I spent this morning putting together US amazon release data for September. It’s shaping up to be an interesting months in a while – at the least, series that haven’t provided any DVD/BD chart datapoints yet are in the mid-to-low 4 digits, suggesting some of them could possibly chart, yielding more data that would make estimating sales via amazon more feasible. That’s a lot of fun, and I wish I could be more excited about that, but getting together the data reminded me of something I’d much rather forget; Sentai Filmworks’ Gatchaman Crowds release. It’s labeled on amazon as the ‘Complete’ Collection, which is a label it takes tremendous balls to stick with when your release knowingly excludes the actual last episode of the series. The official reason why the Sentai version of Crowds will be excluding the episode is that it is owned by some entity separate from the original licensee, was given in a answer which was (probably intentionally) vague about exactly what happened in regards to the episode. What is not vague at all is the fact that the R1 release of this series will be lacking critical content as the home video equivalent of a 500-page novel with the last 20 pages ripped out.
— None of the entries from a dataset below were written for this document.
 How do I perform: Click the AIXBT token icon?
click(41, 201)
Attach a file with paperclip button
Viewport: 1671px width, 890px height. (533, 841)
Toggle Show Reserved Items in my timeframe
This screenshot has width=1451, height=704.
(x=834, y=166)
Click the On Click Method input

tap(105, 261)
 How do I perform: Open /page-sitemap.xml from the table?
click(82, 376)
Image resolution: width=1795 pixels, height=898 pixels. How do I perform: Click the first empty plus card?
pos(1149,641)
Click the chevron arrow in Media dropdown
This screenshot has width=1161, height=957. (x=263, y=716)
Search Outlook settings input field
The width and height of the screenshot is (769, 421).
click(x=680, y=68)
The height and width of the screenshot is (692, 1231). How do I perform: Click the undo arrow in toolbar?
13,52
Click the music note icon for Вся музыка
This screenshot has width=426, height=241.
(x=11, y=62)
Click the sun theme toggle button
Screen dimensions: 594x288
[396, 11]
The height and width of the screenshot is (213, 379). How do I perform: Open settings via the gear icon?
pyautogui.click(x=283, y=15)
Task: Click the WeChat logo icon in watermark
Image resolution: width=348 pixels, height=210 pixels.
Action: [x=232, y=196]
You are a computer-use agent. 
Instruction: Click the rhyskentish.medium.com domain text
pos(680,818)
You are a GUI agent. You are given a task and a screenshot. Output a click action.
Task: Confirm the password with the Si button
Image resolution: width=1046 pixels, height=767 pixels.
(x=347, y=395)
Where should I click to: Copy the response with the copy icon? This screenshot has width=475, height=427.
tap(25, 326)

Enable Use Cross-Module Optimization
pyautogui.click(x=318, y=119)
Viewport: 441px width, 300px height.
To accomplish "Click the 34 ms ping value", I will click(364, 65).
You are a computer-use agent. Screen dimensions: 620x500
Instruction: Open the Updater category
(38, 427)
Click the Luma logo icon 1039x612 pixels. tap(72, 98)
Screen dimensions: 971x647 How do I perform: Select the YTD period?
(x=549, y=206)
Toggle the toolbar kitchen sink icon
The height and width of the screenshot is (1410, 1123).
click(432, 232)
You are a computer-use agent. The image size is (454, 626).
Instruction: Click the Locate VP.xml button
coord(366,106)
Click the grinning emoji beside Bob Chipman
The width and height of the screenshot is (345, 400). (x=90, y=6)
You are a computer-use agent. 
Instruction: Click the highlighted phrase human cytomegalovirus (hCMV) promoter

Personally, I’m perfectly okay with companies that play to win. Anime is a niche market, and people at every level have to make hard choices in dealing with the business side of the industry. I’d rather an industry stay sustainable and churn out products I really like than break the bank over artistic integrity and end up unable to churn out any kind of work in the future. That statement represents a significant oversimplification – entertainment being a business doesn’t force a binary choice between sales and artistic integrity – but my point here is that choices made with finance in mind aren’t necessarily evil ones. There is a wrinkle to this particular story, though, that rubs me the wrong way.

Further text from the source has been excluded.